General Motors Co. said a parts shortage stemming from a United Auto Workers strike in the U.S. forced it to idle a pickup-truck factory in Mexico, cutting off the supply of GM's most-profitable vehicles and further threatening to dent its bottom line.

GM has temporarily laid off about 6,000 workers at its truck plant in Silao, Mexico, along with a transmission plant nearby, a company spokesman confirmed. GM was forced to close the facilities because parts shipments from the U.S., where factory workers remain on strike, have dried up, he said.

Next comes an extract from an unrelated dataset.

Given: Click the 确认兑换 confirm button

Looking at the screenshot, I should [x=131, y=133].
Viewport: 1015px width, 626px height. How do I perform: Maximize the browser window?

The fallout on GM's Mexican operations illustrates the interconnected nature of the auto industry's North American supply chain. Large parts suppliers also have suffered from the halt of GM's production, with some facing a weekly hit to the bottom line of more than $10 million a week, JP Morgan said in a research note Tuesday.

GM makes versions of its Chevrolet Silverado and GMC Sierra pickup trucks at the Mexico plant. Those models are GM's top-selling U.S. vehicles and generate the bulk of the company's global profit, analysts estimate.

GM also makes those trucks at factories in Indiana and Michigan, which have been idled for more than two weeks after some 46,000 full-time UAW workers went on strike after a four-year labor contract expired.

--Nora Naughton contributed to this article.

Write to Mike Colias at Mike.Colias@wsj.com

 

(END) Dow Jones Newswires

October 01, 2019 14:28 ET (18:28 GMT)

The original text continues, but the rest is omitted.